=== MATERIAL SUPPLIED ===

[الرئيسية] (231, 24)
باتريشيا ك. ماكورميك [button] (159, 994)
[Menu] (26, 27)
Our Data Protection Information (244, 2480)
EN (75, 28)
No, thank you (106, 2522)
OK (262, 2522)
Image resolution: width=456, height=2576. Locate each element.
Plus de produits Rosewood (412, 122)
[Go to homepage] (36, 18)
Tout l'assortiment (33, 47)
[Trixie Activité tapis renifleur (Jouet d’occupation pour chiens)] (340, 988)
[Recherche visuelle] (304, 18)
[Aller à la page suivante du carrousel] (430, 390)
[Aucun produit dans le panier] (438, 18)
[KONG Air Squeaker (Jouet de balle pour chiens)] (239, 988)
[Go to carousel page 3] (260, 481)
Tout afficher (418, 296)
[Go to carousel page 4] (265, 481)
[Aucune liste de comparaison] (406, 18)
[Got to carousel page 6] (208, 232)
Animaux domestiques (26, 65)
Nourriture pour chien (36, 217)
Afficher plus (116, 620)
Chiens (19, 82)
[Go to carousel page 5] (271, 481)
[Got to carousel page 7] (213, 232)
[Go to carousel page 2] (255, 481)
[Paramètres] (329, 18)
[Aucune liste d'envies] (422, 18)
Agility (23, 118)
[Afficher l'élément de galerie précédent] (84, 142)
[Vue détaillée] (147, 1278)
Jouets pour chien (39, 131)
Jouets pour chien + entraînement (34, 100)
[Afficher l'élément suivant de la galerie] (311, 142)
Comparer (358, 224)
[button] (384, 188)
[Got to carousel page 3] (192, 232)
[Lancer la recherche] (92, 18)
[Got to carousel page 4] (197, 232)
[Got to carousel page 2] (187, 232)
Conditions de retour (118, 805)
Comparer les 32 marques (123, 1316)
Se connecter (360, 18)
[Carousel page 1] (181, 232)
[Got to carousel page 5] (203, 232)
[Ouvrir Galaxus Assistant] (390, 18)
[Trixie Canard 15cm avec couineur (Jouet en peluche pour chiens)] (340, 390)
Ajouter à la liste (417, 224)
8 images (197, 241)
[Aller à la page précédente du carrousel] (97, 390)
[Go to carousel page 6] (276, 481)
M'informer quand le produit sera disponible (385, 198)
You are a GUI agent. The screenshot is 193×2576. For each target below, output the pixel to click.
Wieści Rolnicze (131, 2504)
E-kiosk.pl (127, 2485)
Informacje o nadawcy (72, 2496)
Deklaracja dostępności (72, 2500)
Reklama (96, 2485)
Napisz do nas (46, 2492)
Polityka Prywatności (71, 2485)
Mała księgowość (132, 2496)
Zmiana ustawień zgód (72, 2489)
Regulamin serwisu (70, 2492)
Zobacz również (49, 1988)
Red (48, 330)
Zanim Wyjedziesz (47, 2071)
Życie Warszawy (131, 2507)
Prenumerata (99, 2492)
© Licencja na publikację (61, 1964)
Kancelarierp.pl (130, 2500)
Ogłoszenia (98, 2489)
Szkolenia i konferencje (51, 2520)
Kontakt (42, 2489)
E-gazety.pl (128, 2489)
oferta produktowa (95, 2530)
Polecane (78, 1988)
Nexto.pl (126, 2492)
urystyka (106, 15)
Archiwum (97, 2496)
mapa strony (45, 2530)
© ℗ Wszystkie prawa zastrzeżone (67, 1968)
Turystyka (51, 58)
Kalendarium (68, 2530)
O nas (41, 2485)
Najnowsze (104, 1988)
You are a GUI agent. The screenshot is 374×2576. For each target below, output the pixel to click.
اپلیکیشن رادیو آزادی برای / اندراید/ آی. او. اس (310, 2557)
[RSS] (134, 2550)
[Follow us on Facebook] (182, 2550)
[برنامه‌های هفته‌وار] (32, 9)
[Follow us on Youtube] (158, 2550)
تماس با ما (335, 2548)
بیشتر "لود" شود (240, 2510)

===

Extract all of the data shown above and repeat it verbatim.

* [ANSWER TO THIS TASK]:
[الرئيسية] (231, 24)
باتريشيا ك. ماكورميك [button] (159, 994)
[Menu] (26, 27)
Our Data Protection Information (244, 2480)
EN (75, 28)
No, thank you (106, 2522)
OK (262, 2522)
Image resolution: width=456, height=2576. Locate each element.
Plus de produits Rosewood (412, 122)
[Go to homepage] (36, 18)
Tout l'assortiment (33, 47)
[Trixie Activité tapis renifleur (Jouet d’occupation pour chiens)] (340, 988)
[Recherche visuelle] (304, 18)
[Aller à la page suivante du carrousel] (430, 390)
[Aucun produit dans le panier] (438, 18)
[KONG Air Squeaker (Jouet de balle pour chiens)] (239, 988)
[Go to carousel page 3] (260, 481)
Tout afficher (418, 296)
[Go to carousel page 4] (265, 481)
[Aucune liste de comparaison] (406, 18)
[Got to carousel page 6] (208, 232)
Animaux domestiques (26, 65)
Nourriture pour chien (36, 217)
Afficher plus (116, 620)
Chiens (19, 82)
[Go to carousel page 5] (271, 481)
[Got to carousel page 7] (213, 232)
[Go to carousel page 2] (255, 481)
[Paramètres] (329, 18)
[Aucune liste d'envies] (422, 18)
Agility (23, 118)
[Afficher l'élément de galerie précédent] (84, 142)
[Vue détaillée] (147, 1278)
Jouets pour chien (39, 131)
Jouets pour chien + entraînement (34, 100)
[Afficher l'élément suivant de la galerie] (311, 142)
Comparer (358, 224)
[button] (384, 188)
[Got to carousel page 3] (192, 232)
[Lancer la recherche] (92, 18)
[Got to carousel page 4] (197, 232)
[Got to carousel page 2] (187, 232)
Conditions de retour (118, 805)
Comparer les 32 marques (123, 1316)
Se connecter (360, 18)
[Carousel page 1] (181, 232)
[Got to carousel page 5] (203, 232)
[Ouvrir Galaxus Assistant] (390, 18)
[Trixie Canard 15cm avec couineur (Jouet en peluche pour chiens)] (340, 390)
Ajouter à la liste (417, 224)
8 images (197, 241)
[Aller à la page précédente du carrousel] (97, 390)
[Go to carousel page 6] (276, 481)
M'informer quand le produit sera disponible (385, 198)
You are a GUI agent. The screenshot is 193×2576. For each target below, output the pixel to click.
Wieści Rolnicze (131, 2504)
E-kiosk.pl (127, 2485)
Informacje o nadawcy (72, 2496)
Deklaracja dostępności (72, 2500)
Reklama (96, 2485)
Napisz do nas (46, 2492)
Polityka Prywatności (71, 2485)
Mała księgowość (132, 2496)
Zmiana ustawień zgód (72, 2489)
Regulamin serwisu (70, 2492)
Zobacz również (49, 1988)
Red (48, 330)
Zanim Wyjedziesz (47, 2071)
Życie Warszawy (131, 2507)
Prenumerata (99, 2492)
© Licencja na publikację (61, 1964)
Kancelarierp.pl (130, 2500)
Ogłoszenia (98, 2489)
Szkolenia i konferencje (51, 2520)
Kontakt (42, 2489)
E-gazety.pl (128, 2489)
oferta produktowa (95, 2530)
Polecane (78, 1988)
Nexto.pl (126, 2492)
urystyka (106, 15)
Archiwum (97, 2496)
mapa strony (45, 2530)
© ℗ Wszystkie prawa zastrzeżone (67, 1968)
Turystyka (51, 58)
Kalendarium (68, 2530)
O nas (41, 2485)
Najnowsze (104, 1988)
You are a GUI agent. The screenshot is 374×2576. For each target below, output the pixel to click.
اپلیکیشن رادیو آزادی برای / اندراید/ آی. او. اس (310, 2557)
[RSS] (134, 2550)
[Follow us on Facebook] (182, 2550)
[برنامه‌های هفته‌وار] (32, 9)
[Follow us on Youtube] (158, 2550)
تماس با ما (335, 2548)
بیشتر "لود" شود (240, 2510)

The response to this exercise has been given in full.